> ESERCIZIO SCRITTO: Riscrivi il testo sullo zar a partire da "Tre vecchi ciechi" e fino a "sensi di colpa.", sostituendo "monaci" con "frati".

> TESTO ESTRATTO:
──────
La fine fu spaventosa, come nemmeno la sua tremenda immaginazione avrebbe potuto sognare.
Un giorno del novembre del 1581 percosse la moglie incinta del figlio Ivan, le rimproverò di essere vestita in modo indecente; la picchiò così forte da farla abortire. Il figlio si lamentò con violenza e il padre accecato dal furore impugnò il suo lungo bastone e lo percosse selvaggiamente sulle spalle e sulla testa fino a ferirlo mortalmente. Prima di morire il figlio riprese coscienza e baciando la mano del padre mormorò: “Muoio da figlio devoto e da suddito sottomesso”. Quattro giorni dopo morì. Lo zar perse il senno, andava in giro urlando: “Oh me sciagurato, ho ucciso mio figlio! Ho ucciso mio figlio!". Per mesi non riuscì a dormire.
Tre vecchi ciechi gli raccontavano, ogni sera, favole e leggende, per far scendere il sonno sulla sua mente offuscata. Ma egli si alzava, girava nel palazzo parlando da solo.
Scriveva ai “famosissimi e santissimi monasteri”, e supplicava i monaci di “pregare, tutti insieme, o separatamente nelle proprie celle, affinché il Signore e la Santissima Vergine gli perdonassero la sua scelleratezza”.
Cominciò a scrivere gli elenchi di tutti coloro che aveva messo a morte, 3.148 in un elenco e 3.750 in un altro, annotando i supplizi. Ripercorse così in tutte le sue fattezze le bestialità e i crimini commessi facendo recitare preghiere di suffragio per i defunti, sperando di affievolire i sensi di colpa.
──────
> DATI ESTRATTI:

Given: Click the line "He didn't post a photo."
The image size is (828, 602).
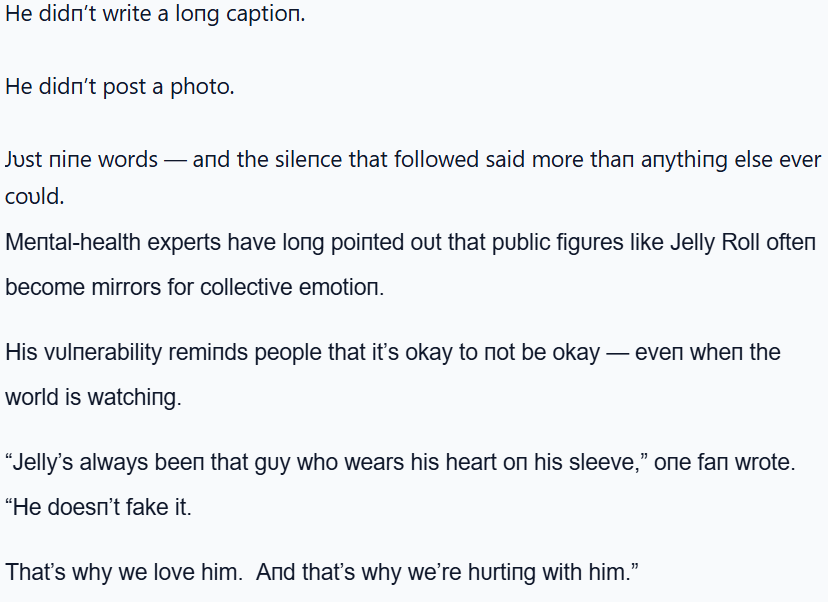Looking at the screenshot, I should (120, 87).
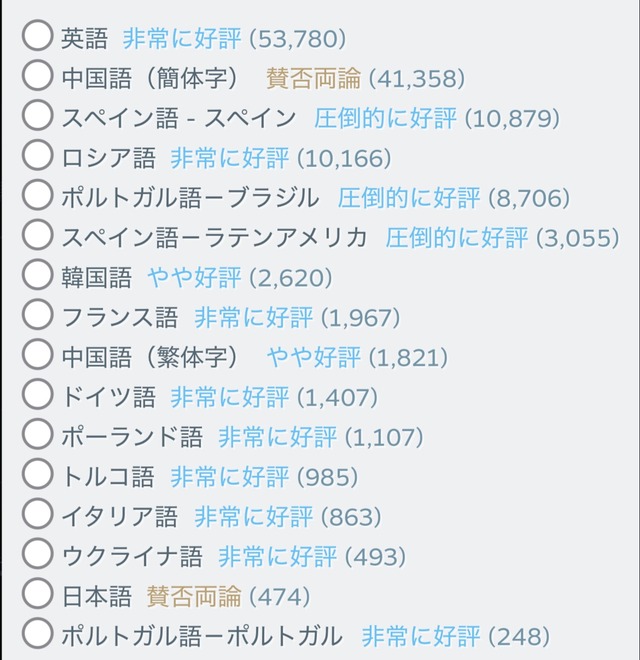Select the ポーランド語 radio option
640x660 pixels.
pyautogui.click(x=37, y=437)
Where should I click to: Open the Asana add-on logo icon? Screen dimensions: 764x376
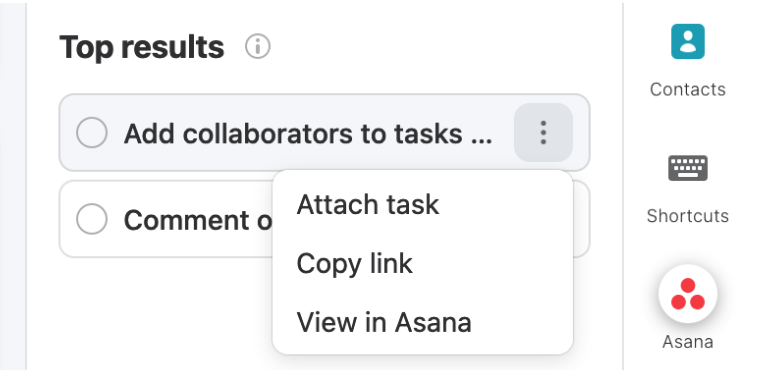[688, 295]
──────
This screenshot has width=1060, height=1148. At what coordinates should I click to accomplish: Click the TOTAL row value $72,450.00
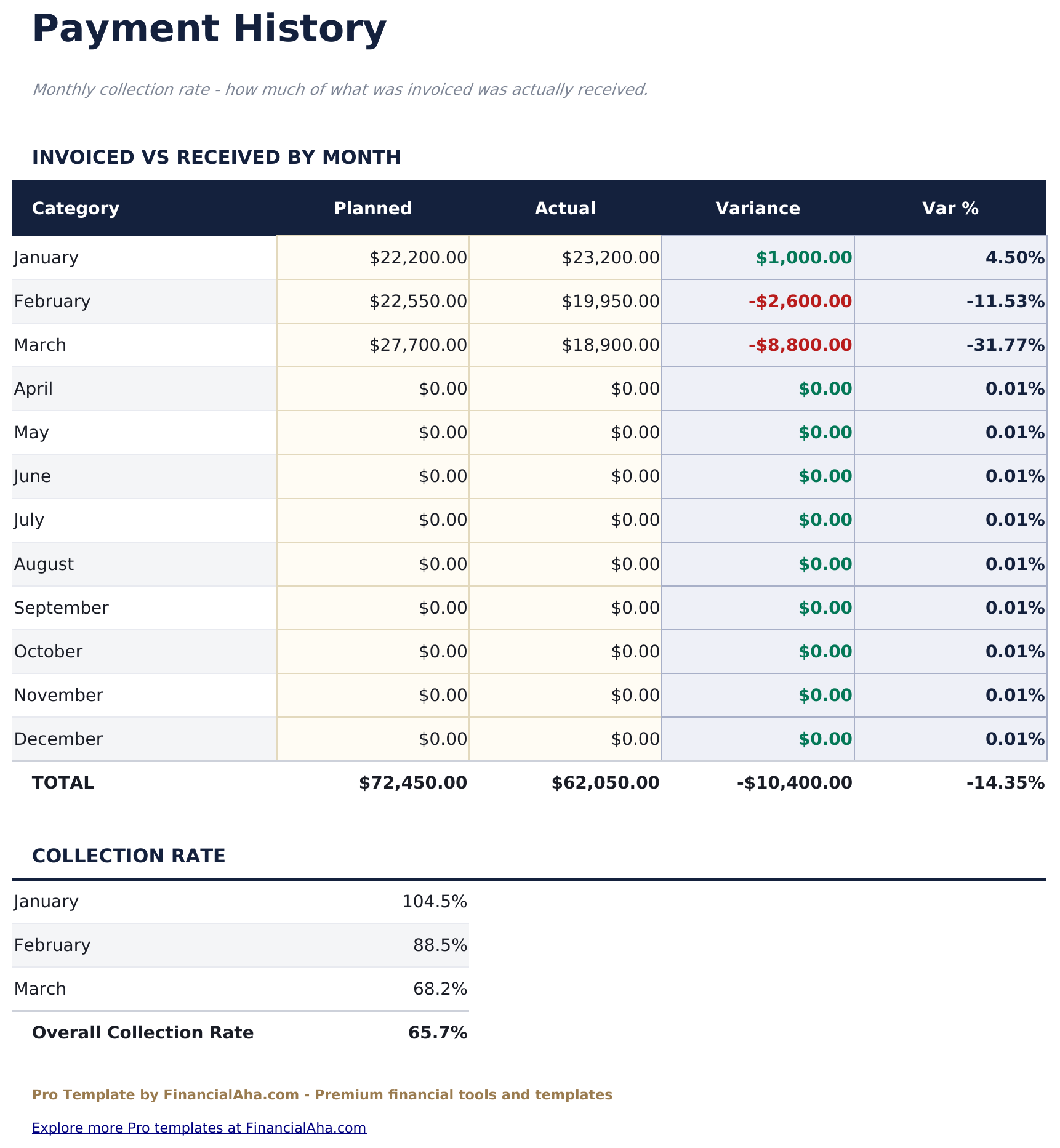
──────
> RISPOSTA SCRITTA:
Tre vecchi ciechi gli raccontavano, ogni sera, favole e leggende, per far scendere il sonno sulla sua mente offuscata. Ma egli si alzava, girava nel palazzo parlando da solo.
Scriveva ai “famosissimi e santissimi monasteri”, e supplicava i frati di “pregare, tutti insieme, o separatamente nelle proprie celle, affinché il Signore e la Santissima Vergine gli perdonassero la sua scelleratezza”.
Cominciò a scrivere gli elenchi di tutti coloro che aveva messo a morte, 3.148 in un elenco e 3.750 in un altro, annotando i supplizi. Ripercorse così in tutte le sue fattezze le bestialità e i crimini commessi facendo recitare preghiere di suffragio per i defunti, sperando di affievolire i sensi di colpa.